**What the task asks**
Find the line holding "Через 1 день и 20 часов (114, 1821)" in the entries below. Give it again exactly, along with every line after it up to and including the line holding "Через 1 день 17 часов и 40".

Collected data
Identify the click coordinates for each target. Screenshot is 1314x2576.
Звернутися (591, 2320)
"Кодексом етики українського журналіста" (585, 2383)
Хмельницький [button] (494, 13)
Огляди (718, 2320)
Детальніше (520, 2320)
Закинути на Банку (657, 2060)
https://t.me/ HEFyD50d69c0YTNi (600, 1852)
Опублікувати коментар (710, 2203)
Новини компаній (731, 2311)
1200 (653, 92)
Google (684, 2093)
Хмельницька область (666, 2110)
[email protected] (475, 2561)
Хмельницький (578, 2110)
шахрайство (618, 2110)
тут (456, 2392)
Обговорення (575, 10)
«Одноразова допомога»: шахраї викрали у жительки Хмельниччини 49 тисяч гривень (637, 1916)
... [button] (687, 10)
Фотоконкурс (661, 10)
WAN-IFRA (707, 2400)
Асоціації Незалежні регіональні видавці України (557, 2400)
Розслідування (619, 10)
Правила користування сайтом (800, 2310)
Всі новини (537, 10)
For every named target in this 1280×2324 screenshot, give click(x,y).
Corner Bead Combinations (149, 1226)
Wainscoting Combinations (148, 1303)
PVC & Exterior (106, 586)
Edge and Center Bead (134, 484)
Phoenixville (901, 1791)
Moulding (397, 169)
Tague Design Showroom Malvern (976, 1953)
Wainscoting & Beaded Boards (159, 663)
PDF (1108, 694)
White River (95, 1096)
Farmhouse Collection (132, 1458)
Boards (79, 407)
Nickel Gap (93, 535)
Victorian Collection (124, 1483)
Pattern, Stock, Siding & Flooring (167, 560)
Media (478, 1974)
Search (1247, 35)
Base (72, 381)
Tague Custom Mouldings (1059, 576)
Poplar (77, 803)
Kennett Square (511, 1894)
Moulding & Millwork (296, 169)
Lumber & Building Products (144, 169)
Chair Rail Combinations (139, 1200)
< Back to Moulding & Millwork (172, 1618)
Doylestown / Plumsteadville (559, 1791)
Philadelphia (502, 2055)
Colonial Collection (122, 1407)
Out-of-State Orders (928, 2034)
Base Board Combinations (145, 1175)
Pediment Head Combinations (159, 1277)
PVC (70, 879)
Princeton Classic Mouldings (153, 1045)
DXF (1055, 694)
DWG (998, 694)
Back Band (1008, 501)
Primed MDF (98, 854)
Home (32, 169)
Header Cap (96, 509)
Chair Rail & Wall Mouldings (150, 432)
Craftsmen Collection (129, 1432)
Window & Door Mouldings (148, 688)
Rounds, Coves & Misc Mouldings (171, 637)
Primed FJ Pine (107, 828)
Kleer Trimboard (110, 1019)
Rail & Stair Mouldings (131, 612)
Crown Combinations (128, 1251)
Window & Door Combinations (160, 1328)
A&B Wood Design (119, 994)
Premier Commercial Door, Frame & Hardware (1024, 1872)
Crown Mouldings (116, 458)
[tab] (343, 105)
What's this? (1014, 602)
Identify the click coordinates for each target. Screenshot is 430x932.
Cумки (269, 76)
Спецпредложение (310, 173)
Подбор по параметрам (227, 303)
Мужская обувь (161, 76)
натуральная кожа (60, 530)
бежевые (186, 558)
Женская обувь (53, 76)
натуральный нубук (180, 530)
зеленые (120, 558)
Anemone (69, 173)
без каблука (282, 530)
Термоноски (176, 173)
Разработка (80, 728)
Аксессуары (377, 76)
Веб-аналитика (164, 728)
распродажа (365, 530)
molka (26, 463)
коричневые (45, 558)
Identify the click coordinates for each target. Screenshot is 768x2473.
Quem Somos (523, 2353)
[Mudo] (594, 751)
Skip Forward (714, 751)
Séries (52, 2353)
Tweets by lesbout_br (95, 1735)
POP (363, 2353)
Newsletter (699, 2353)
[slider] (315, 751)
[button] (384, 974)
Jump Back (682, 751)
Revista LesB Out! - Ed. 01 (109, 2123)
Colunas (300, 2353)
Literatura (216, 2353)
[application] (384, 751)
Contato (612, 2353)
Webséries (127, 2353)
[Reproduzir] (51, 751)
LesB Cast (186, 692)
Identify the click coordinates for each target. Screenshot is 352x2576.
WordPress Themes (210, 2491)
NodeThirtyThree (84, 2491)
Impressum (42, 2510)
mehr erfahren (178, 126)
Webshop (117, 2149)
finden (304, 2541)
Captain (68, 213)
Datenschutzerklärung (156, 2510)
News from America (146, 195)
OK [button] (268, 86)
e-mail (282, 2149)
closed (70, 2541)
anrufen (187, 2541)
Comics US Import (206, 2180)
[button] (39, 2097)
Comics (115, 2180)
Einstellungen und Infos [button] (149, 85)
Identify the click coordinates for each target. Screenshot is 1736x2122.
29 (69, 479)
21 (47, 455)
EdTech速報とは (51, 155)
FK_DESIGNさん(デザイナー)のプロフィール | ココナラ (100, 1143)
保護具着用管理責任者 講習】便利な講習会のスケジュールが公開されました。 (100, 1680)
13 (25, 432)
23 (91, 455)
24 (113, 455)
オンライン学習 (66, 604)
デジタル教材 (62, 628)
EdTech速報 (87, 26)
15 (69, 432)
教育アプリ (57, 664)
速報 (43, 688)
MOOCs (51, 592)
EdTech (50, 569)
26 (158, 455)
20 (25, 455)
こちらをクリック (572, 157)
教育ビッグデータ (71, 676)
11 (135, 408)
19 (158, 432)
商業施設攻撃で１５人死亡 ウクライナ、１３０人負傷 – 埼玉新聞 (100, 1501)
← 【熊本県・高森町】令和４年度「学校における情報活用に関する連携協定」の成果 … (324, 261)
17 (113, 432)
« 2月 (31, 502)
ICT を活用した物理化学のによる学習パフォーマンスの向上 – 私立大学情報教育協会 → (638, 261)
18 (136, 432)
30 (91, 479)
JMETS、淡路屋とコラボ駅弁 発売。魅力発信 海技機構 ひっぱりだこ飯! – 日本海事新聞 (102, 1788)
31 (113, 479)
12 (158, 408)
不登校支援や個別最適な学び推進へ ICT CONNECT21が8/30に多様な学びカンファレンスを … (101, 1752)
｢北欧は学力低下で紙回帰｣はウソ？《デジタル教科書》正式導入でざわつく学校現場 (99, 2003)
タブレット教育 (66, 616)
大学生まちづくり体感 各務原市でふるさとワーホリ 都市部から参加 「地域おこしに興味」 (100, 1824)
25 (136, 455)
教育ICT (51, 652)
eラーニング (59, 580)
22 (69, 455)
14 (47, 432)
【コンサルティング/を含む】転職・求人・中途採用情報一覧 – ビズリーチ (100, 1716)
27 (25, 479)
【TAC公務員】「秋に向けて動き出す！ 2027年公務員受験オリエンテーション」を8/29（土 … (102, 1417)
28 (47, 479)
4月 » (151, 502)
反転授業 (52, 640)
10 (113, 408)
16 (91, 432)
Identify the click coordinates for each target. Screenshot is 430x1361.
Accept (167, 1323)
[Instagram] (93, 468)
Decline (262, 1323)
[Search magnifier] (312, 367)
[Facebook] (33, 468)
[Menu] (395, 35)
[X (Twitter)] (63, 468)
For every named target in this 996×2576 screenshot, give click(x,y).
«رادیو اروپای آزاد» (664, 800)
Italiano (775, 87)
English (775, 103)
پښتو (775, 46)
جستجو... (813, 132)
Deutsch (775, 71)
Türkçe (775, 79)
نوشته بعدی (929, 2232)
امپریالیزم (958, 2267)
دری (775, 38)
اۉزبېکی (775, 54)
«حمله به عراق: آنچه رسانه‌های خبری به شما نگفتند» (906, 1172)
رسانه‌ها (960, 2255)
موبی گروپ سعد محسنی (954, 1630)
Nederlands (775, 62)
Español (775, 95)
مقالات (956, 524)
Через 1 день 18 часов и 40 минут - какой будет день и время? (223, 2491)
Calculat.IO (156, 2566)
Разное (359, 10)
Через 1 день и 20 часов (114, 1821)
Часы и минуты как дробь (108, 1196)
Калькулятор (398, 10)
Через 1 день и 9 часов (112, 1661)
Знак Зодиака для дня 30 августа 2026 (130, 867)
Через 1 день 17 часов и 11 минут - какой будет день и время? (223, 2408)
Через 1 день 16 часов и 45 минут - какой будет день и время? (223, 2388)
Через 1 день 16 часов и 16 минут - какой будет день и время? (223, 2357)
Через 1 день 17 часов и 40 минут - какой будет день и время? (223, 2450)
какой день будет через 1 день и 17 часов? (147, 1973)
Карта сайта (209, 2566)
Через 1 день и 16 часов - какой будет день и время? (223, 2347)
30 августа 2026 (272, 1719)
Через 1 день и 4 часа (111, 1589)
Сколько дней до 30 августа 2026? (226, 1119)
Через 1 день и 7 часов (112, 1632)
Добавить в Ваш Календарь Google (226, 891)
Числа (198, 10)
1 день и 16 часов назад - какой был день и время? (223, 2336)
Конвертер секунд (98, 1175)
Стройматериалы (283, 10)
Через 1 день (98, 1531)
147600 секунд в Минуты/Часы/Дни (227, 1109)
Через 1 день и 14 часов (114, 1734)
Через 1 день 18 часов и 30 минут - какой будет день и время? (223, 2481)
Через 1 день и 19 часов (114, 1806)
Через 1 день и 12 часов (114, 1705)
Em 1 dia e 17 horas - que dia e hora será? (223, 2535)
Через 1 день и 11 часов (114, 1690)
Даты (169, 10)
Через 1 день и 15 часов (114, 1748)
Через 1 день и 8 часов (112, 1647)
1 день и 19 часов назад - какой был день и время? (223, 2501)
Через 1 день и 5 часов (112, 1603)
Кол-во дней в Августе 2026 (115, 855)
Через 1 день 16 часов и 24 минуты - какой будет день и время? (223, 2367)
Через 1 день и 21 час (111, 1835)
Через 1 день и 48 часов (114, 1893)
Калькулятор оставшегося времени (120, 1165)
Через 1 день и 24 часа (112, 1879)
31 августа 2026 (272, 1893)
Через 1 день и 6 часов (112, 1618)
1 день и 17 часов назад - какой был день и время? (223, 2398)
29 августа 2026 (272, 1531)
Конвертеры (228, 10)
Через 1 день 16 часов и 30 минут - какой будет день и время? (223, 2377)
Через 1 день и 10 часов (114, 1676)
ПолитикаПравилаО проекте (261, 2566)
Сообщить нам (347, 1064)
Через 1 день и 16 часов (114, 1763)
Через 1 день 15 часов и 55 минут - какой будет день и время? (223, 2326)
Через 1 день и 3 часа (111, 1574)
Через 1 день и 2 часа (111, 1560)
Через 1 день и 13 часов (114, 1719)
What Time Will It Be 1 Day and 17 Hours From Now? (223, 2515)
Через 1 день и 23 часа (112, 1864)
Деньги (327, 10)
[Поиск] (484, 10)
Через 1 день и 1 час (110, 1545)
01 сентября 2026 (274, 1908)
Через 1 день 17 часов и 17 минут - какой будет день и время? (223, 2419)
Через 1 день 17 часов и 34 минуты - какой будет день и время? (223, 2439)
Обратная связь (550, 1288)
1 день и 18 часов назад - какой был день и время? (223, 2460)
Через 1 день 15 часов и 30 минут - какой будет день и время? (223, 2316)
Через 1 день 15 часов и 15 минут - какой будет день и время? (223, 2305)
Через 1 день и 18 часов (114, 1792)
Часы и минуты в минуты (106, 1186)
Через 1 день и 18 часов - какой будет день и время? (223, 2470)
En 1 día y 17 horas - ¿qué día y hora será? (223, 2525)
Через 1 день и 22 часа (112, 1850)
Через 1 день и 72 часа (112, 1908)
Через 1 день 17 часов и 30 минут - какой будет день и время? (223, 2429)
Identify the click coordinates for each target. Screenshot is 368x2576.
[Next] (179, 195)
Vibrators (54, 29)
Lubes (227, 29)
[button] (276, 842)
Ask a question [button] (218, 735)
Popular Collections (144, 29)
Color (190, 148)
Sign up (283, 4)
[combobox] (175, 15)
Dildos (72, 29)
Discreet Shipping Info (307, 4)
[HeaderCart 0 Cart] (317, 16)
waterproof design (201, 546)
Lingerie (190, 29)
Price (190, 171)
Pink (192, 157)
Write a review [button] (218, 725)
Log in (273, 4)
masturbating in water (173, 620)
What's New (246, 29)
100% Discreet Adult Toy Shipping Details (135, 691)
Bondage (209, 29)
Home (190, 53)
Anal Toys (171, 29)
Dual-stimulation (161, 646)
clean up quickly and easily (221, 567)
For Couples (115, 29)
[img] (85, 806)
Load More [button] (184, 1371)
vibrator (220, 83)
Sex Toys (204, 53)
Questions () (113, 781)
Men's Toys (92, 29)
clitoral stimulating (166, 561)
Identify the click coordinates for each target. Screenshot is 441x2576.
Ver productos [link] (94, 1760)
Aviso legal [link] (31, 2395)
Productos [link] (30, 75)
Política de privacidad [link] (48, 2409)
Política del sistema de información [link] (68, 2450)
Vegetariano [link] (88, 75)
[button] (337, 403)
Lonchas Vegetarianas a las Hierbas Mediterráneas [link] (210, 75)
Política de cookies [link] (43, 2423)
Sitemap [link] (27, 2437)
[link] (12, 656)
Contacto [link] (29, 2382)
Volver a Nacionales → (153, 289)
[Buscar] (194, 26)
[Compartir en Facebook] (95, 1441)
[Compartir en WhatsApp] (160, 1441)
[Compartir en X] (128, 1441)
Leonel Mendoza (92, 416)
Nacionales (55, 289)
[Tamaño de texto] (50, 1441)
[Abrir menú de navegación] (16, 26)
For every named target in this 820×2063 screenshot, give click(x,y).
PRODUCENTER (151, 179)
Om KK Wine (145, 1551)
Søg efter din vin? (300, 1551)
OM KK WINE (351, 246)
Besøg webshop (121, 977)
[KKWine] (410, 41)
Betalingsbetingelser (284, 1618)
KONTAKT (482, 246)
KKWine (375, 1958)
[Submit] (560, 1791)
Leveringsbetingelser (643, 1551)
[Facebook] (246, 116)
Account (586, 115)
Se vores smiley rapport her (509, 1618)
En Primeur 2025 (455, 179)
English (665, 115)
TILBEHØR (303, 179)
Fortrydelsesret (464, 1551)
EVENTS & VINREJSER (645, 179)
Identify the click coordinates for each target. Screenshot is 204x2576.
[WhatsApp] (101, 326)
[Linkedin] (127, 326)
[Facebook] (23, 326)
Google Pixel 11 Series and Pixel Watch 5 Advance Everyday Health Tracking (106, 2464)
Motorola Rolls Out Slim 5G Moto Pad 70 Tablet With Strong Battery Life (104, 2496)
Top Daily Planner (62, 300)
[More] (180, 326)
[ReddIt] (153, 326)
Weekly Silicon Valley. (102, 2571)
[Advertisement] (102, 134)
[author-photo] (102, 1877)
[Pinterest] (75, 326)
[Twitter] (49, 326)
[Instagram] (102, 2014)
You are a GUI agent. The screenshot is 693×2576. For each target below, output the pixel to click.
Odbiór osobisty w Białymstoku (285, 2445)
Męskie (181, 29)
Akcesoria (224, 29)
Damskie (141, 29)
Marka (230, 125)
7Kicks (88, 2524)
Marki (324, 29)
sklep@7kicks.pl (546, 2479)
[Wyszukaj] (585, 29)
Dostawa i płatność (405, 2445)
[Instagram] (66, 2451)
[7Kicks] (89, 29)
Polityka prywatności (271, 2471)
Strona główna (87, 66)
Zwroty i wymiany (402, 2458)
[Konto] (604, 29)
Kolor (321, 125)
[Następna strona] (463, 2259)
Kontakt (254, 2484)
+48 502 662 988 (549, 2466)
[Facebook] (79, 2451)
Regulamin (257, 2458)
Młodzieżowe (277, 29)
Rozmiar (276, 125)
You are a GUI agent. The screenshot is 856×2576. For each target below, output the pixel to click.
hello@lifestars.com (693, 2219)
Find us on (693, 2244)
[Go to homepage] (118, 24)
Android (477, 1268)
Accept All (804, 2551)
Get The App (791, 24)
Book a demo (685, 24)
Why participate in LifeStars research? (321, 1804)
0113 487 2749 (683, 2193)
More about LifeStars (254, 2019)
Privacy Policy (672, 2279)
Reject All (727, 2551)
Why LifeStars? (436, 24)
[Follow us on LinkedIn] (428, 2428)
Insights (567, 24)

**Written response**
Через 1 день и 20 часов (114, 1821)
Часы и минуты как дробь (108, 1196)
Калькулятор (398, 10)
Через 1 день и 9 часов (112, 1661)
Знак Зодиака для дня 30 августа 2026 (130, 867)
Через 1 день 17 часов и 11 минут - какой будет день и время? (223, 2408)
Через 1 день 16 часов и 45 минут - какой будет день и время? (223, 2388)
Через 1 день 16 часов и 16 минут - какой будет день и время? (223, 2357)
Через 1 день 17 часов и 40 минут - какой будет день и время? (223, 2450)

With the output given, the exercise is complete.